The show has been teasing out Will’s exploration of his sexuality for several seasons now, primarily by way of his obvious crush on his best friend Mike. The show has smartly never mocked him for his feelings or made them into some sort of joke that the character’s not in on, an uncomfortable joke for his friends or the audience watching at home to laugh at. Instead, Stranger Things gave Will a much-needed queer mentor in Robin, who offered him a real-world example that he could be both true to himself and happy. And now, in its penultimate episode, Stranger Things finally addresses the issue directly, allowing Will to finally claim the identity he’s so long been afraid to name. “I don’t like girls,” he says. “I mean…I do. Just…just not like you guys do.”

To be fair, it almost feels cruel to criticize Will’s big moment here. Noah Schnapp sells the heck out of a genuinely moving monologue that doesn’t pull its punches about what a big, earthshattering deal it would have been for a kid to come out in the 1980s. This isn’t to say coming out isn’t an equally important experience for LGBTQ youth in 2025, merely that we’re — thankfully — a long way from an Indiana in the early days of the AIDS crisis when Will would have had precious few public role models for how to decide who he wanted to be. This is, truly, a big deal. It matters. And that’s why the way Stranger Things chose to handle it feels so clunky and unfortunate.

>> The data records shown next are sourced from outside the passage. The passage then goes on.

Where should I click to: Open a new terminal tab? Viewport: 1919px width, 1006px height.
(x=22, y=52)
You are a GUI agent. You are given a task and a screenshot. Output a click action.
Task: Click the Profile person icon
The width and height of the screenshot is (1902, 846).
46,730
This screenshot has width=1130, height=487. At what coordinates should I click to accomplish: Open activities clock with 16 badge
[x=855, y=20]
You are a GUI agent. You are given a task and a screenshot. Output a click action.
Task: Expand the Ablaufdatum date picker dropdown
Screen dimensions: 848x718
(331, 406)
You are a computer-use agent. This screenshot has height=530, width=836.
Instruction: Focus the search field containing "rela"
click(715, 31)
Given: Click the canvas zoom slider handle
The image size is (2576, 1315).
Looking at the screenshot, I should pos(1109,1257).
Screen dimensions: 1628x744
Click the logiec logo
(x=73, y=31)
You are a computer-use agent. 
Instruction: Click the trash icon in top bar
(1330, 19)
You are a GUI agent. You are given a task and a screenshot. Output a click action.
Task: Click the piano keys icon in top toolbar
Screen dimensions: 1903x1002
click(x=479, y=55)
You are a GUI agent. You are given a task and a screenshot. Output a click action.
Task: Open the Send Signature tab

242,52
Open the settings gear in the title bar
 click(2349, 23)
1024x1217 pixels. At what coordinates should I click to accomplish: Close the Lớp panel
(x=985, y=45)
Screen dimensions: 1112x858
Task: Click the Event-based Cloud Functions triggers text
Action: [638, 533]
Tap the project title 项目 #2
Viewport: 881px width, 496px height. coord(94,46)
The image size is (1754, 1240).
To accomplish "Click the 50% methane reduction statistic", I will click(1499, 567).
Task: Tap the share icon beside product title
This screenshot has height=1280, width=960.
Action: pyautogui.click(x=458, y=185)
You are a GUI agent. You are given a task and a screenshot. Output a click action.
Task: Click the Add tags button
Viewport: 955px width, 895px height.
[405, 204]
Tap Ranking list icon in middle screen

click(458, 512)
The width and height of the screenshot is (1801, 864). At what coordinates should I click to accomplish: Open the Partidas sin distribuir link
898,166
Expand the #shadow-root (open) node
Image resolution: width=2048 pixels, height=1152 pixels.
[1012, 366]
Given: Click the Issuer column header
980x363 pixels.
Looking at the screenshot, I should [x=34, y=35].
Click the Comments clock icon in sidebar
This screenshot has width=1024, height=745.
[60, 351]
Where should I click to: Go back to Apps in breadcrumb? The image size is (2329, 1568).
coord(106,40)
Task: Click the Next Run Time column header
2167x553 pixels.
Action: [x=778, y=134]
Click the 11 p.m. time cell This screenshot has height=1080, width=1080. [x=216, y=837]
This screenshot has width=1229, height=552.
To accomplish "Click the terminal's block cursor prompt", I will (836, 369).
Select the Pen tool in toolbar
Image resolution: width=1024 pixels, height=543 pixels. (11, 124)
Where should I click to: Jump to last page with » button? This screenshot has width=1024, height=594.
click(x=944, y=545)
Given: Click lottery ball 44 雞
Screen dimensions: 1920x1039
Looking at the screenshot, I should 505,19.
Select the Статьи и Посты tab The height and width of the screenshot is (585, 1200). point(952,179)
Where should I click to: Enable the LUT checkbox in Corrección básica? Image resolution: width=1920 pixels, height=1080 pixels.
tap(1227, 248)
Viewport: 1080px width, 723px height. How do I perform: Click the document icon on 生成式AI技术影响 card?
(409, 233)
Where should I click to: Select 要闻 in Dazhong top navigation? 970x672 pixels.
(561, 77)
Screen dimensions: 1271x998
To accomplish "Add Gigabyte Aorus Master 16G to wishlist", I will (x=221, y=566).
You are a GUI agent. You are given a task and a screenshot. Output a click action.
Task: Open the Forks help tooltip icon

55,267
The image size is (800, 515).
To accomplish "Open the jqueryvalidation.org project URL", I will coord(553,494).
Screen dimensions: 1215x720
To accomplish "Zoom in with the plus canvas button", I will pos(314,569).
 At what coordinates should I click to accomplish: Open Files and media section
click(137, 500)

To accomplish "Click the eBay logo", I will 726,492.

Will doesn’t come out in a one-on-one conversation with the mother who’s always adored him, the brother who’s protected him, or any of the core group of friends who’ve been by his side for most of his life. Instead, he’s forced to bare his soul in front of what feels like half the town, including several people he’s barely shared any screentime with. What is Kali doing as part of this moment? Or Murray? What value does Vickie’s presence add, beyond her being queer herself? Has she ever even met Will? At this point, they might as well just go on and wheel Karen in here from the hospital so she can take part as well!